EXTRACT PROVIDED:
↓

The cult wants Zoe not only because she is family and therefore one of God’s ‘chosen people’ but also because she is unknowingly a key to part of their criminal enterprises. Without the intervention of a rogue FBI agent with vengeance on his mind, Sarah and Zoe may have stood a chance of escaping the clan’s assassins but Agent Harker’s single minded agenda complicates everything.

Sarah is uniquely placed to avoid the attention of those who are pursuing her and Zoe having spent her years on the run working as a skip tracer. There is just enough character development to make sense of Sarah’s motivations. I really liked the way in which she was portrayed as capable, resourceful and fiercely protective of Zoe. Yet despite the burner phones and untraceable pre-paid credit cards, with both the clan and the FBI hunting her, Sarah is forced to reach out to US Marshal Michael Lawless, despite being wary of him and his motives.

↑

SET EXERCISE: Transcribe the portion of the review above that begins with "Sarah is uniquely" and stops after "and his motives.".

STORED DATA:

↓

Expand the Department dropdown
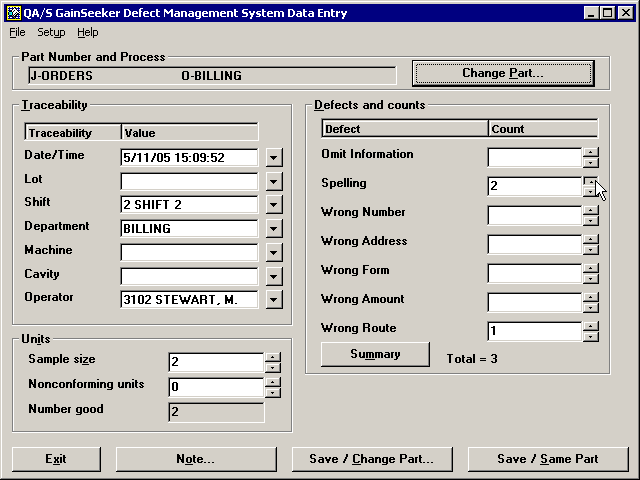Screen dimensions: 640x480 pos(275,229)
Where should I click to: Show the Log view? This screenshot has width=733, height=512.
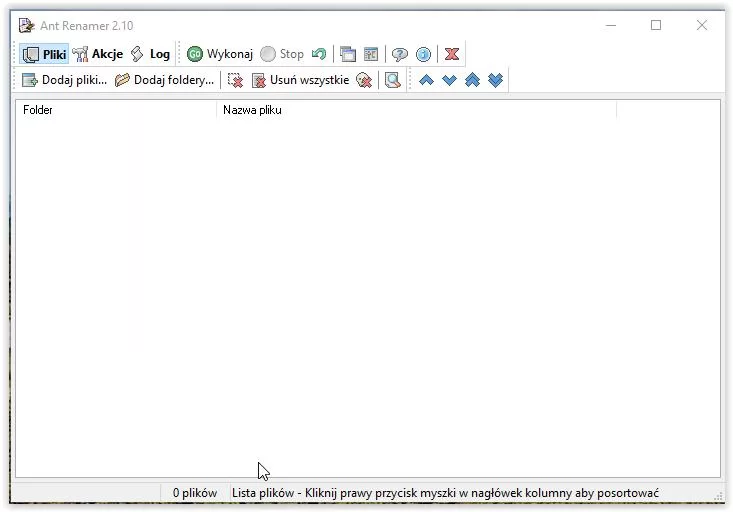coord(150,54)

↑

COMPLETE ANSWER:
Sarah is uniquely placed to avoid the attention of those who are pursuing her and Zoe having spent her years on the run working as a skip tracer. There is just enough character development to make sense of Sarah’s motivations. I really liked the way in which she was portrayed as capable, resourceful and fiercely protective of Zoe. Yet despite the burner phones and untraceable pre-paid credit cards, with both the clan and the FBI hunting her, Sarah is forced to reach out to US Marshal Michael Lawless, despite being wary of him and his motives.